Le 27 mars, le ministère de l'Éducation Nationale formule des réponses aux questions de deux sénateurs concernant les difficultés de recrutement des animateurs sur les activités périscolaires.
La première, de la sénatrice Renaissance Patricia Schillinger (groupe RDPI) porte sur les contraintes réglementaires liés au taux d'encadrement et nombre d'animateurs diplômés nécessaires à la tenue d'un ACM périscolaire.
- Le ministère insiste sur le fait qu'il n'est, "à ce jour", "pas envisagé de modifier le cadre juridique des accueils collectifs de mineurs". Et rappelle que le taux d'encadrement peut-être réduit dans le cadre d'un PEDT (projet éducatif territorial) et que le directeur peut être inclus dans les taux d'encadrement si plus de 50 jeunes sont accueillis.
La seconde, du sénateur LR Hugues Saury, porte sur les qualifications reconnues par les Drajes pour l'embauche d'animateurs sur les temps périscolaires.
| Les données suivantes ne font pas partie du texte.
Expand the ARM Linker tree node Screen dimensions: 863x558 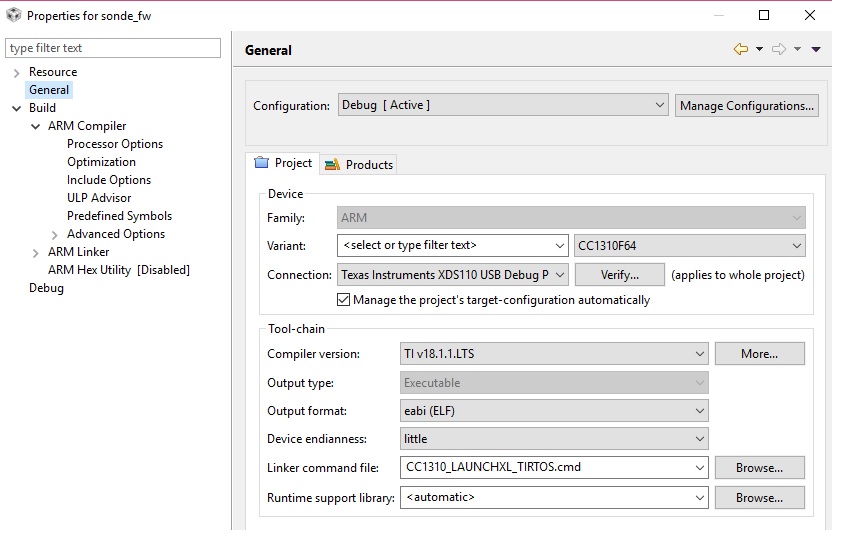pos(36,252)
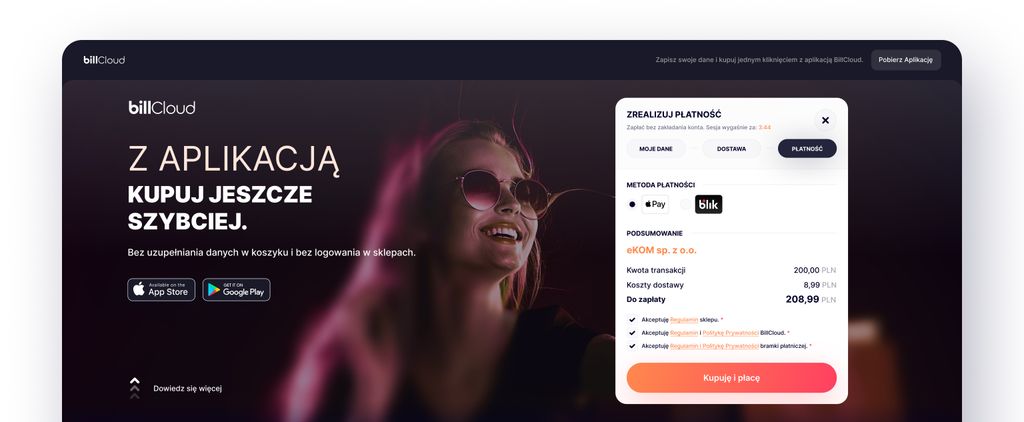Click the Pobierz Aplikację button

pyautogui.click(x=906, y=60)
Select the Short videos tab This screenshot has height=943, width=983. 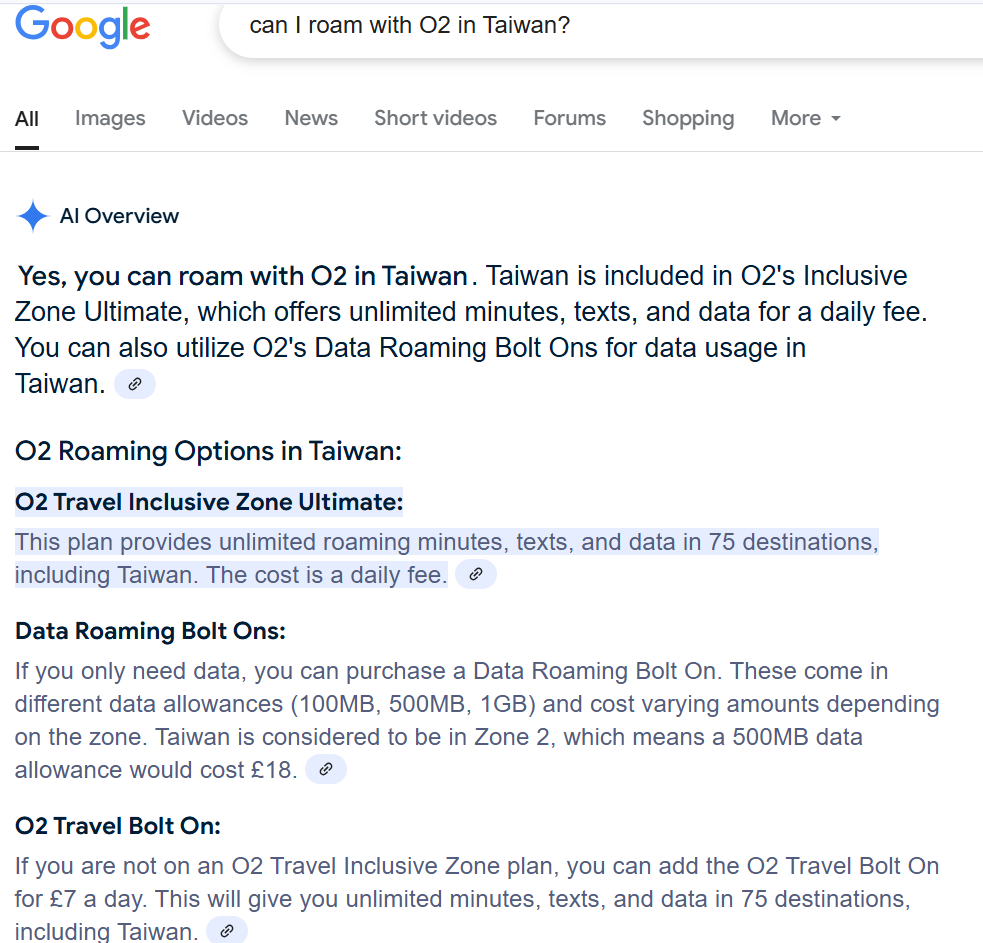[435, 118]
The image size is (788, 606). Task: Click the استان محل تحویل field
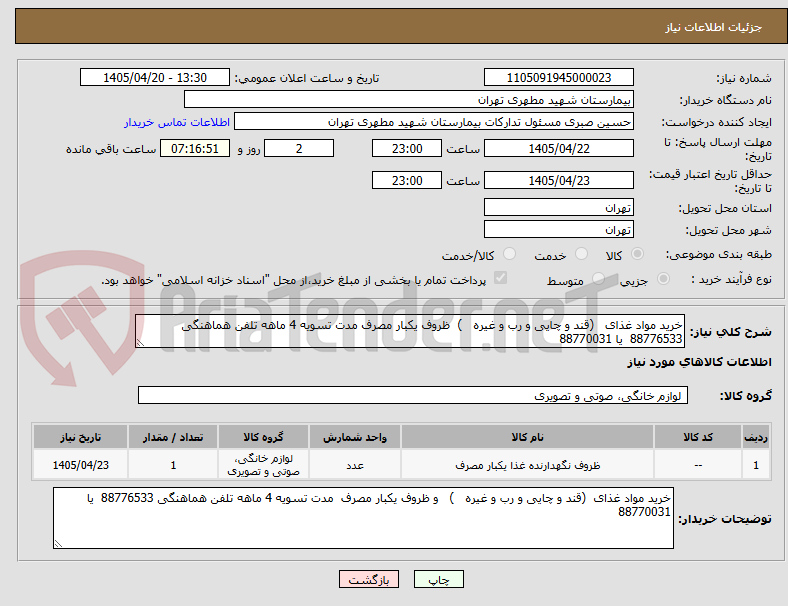click(559, 208)
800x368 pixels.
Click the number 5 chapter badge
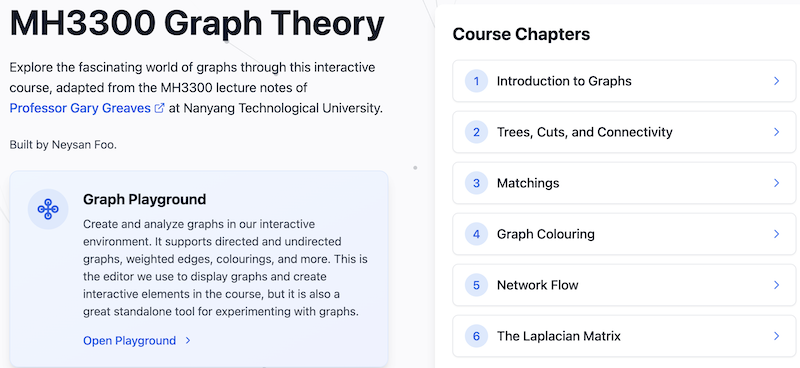pos(477,285)
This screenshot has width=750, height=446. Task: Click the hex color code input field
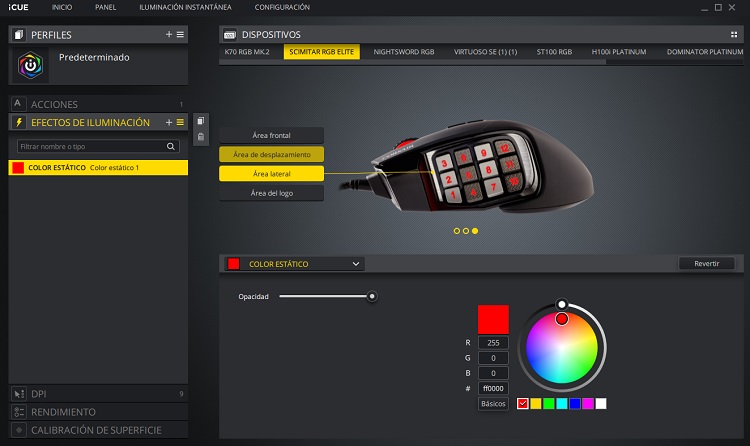493,388
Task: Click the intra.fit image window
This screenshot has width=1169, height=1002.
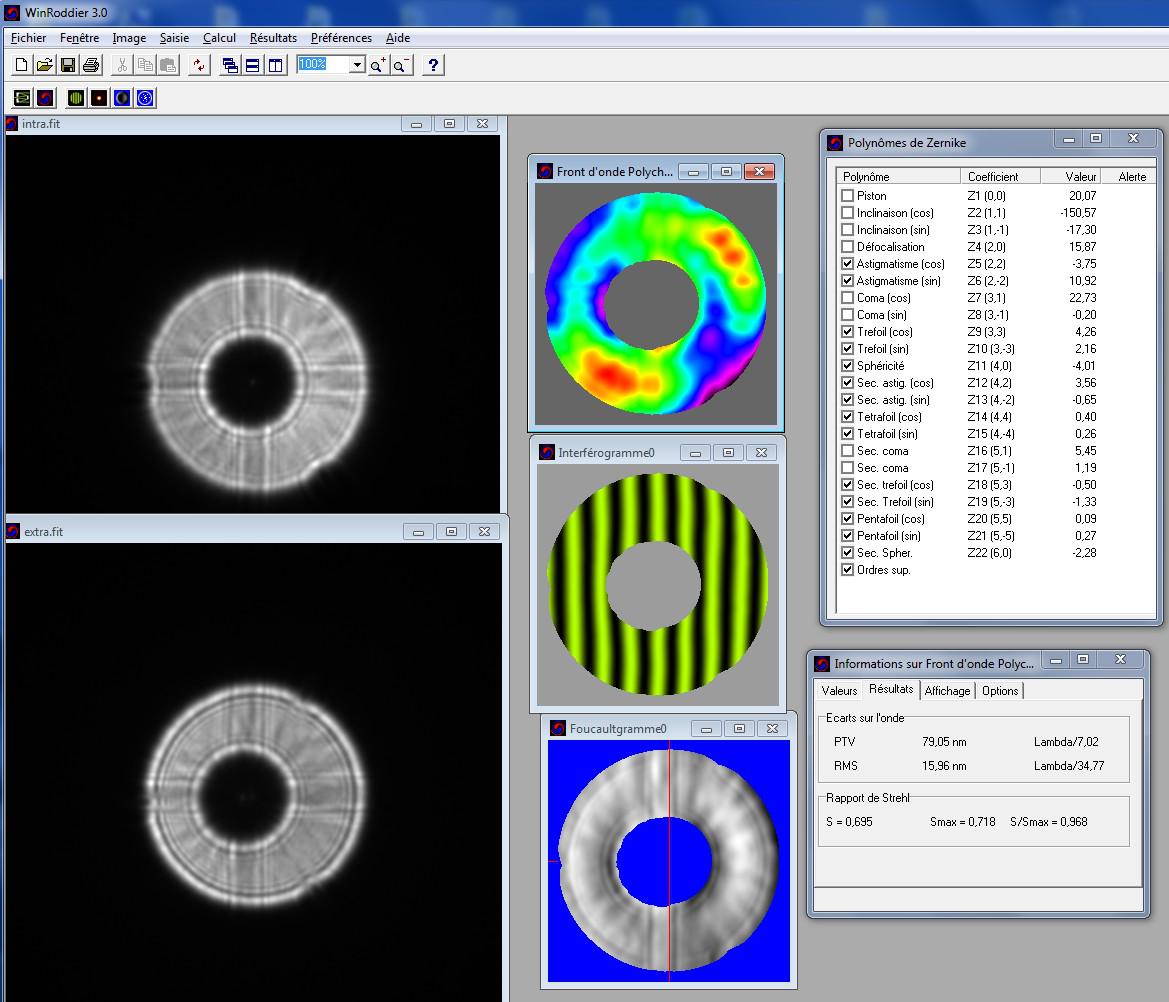Action: pos(252,320)
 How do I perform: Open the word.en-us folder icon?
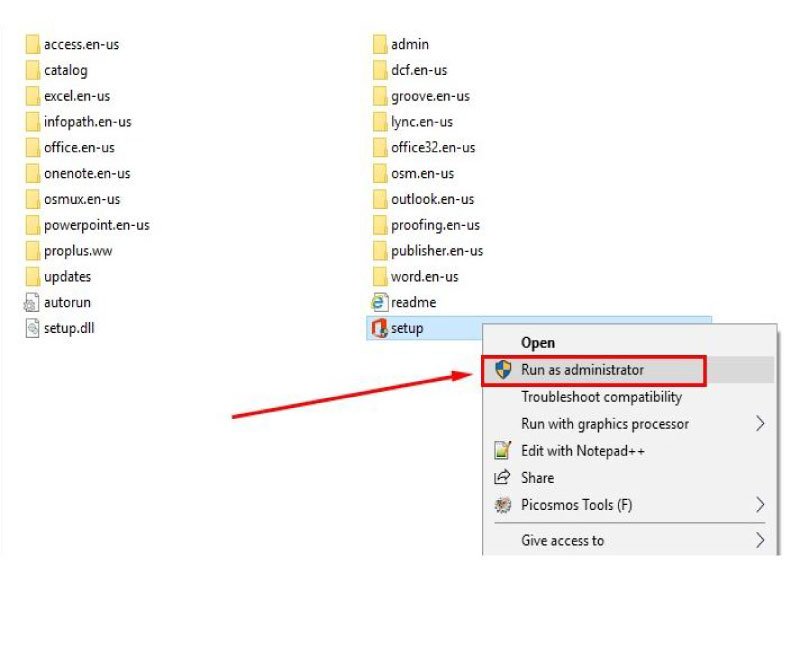point(380,276)
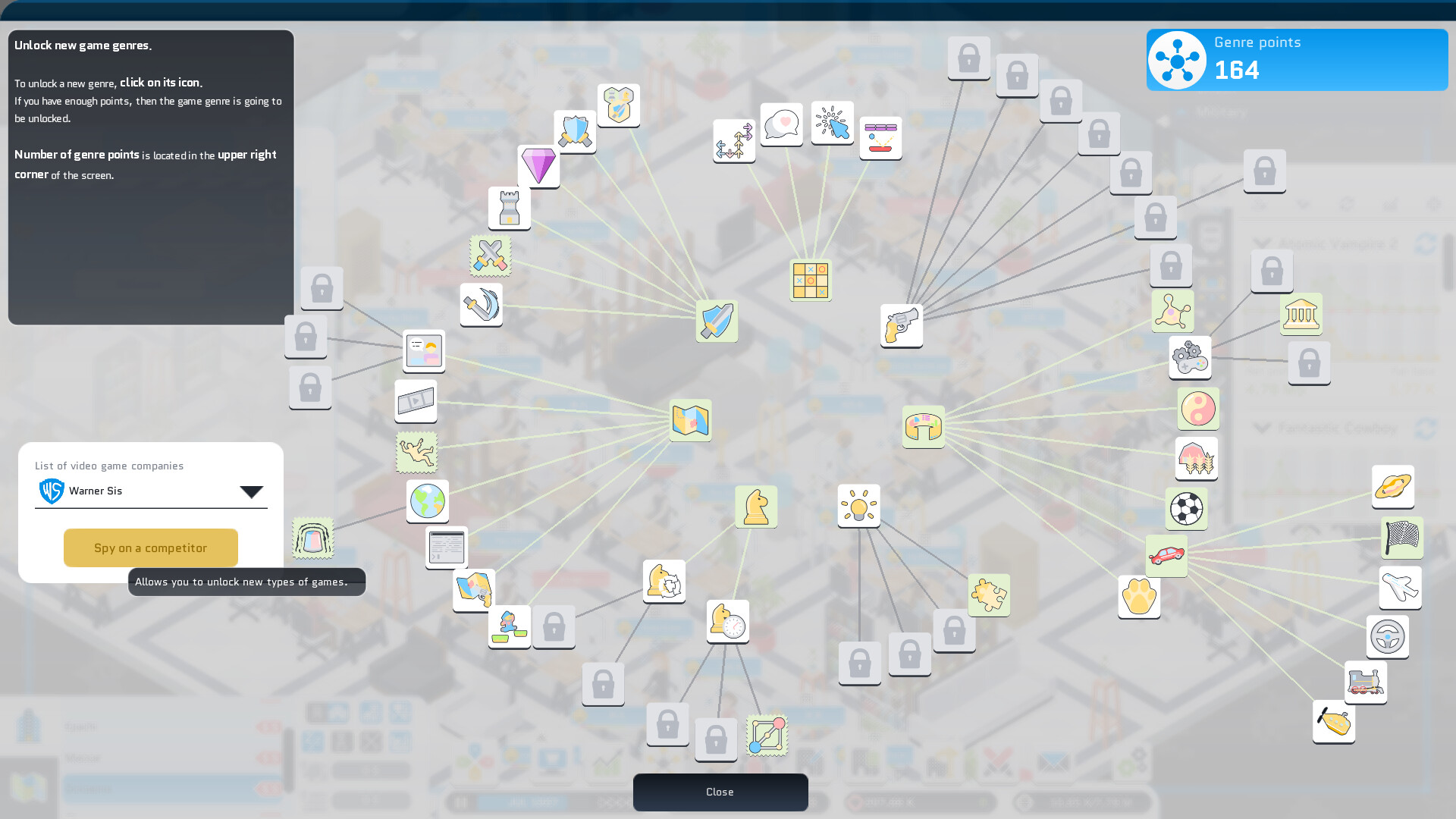Image resolution: width=1456 pixels, height=819 pixels.
Task: Click the map/adventure genre icon
Action: [x=690, y=420]
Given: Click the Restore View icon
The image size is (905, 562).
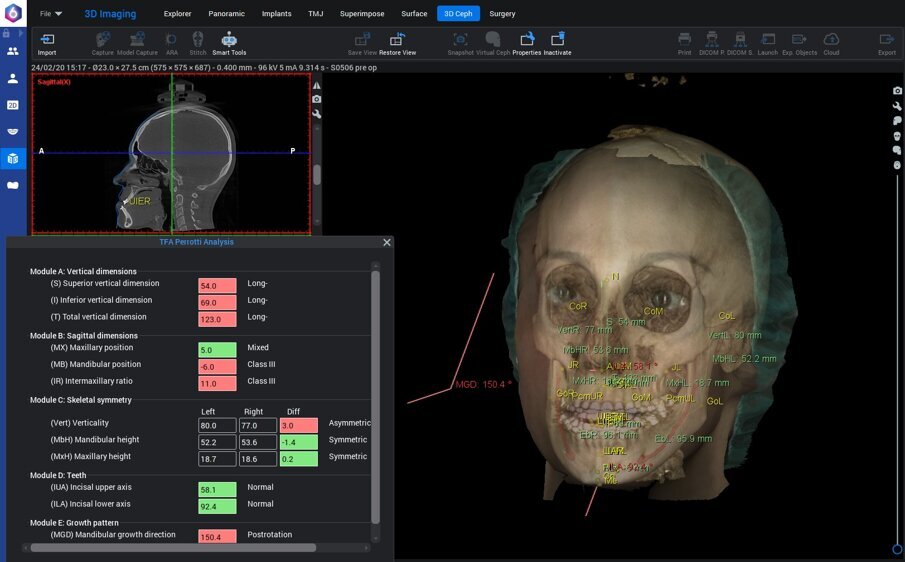Looking at the screenshot, I should pyautogui.click(x=397, y=42).
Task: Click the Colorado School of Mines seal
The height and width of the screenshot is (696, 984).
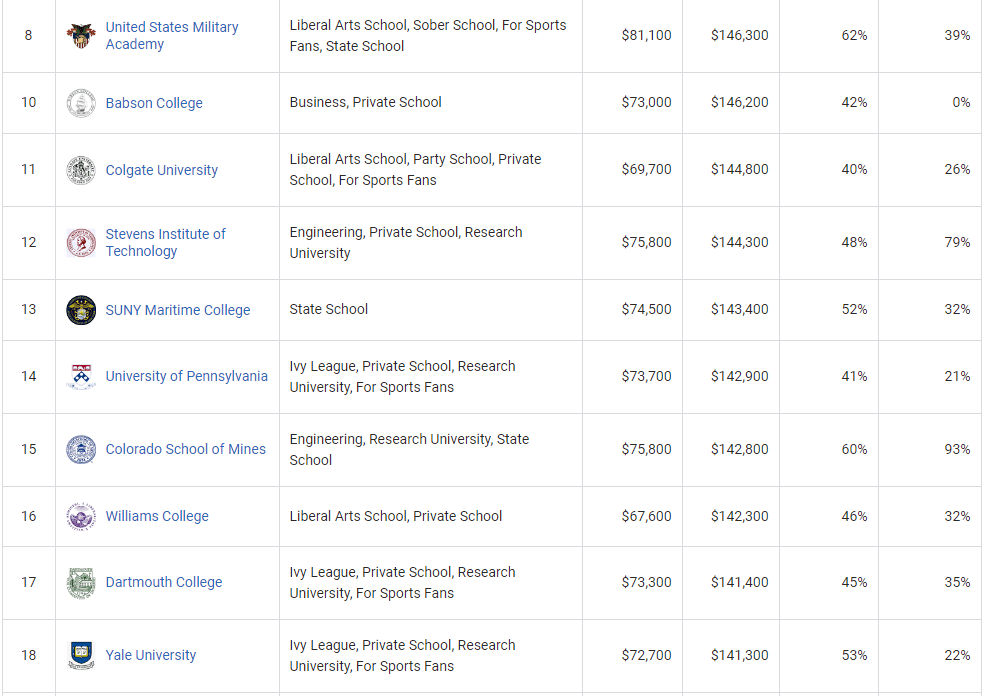Action: click(x=80, y=450)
Il fustige notamment la non-reconnaissance de bacs pro "service aux personnes et aux territoires" ou "loisir et tourisme". Il mentionne également le cas d'une titulaire d'un CAP petite enfance "embauchée par la mairie dans le cadre d'un service civique" qui n'a pu être déclarée qualifiée pour l'animation périscolaire.
- Le ministère rappelle qu'outre le BAFA-D, plus qu'une quarantaine de qualifications professionnelles sont reconnues pour exercer dans le secteur de l'animation (cf. art. 2 et 2-1 de l'arrêté du 9 février 2007). Le ministère se positionne toutefois favorablement "à l'élargissement de cette liste afin de favoriser le recrutement d'animateurs qualifiés", tout en précisant que chaque formation ajoutée doit conduire "à l'acquisition des compétences nécessaires à l'exercice des fonctions d'animation en accueils collectifs de mineurs, afin de garantir la qualité éducative de ces accueils et la sécurité des mineurs qui y sont accueillis."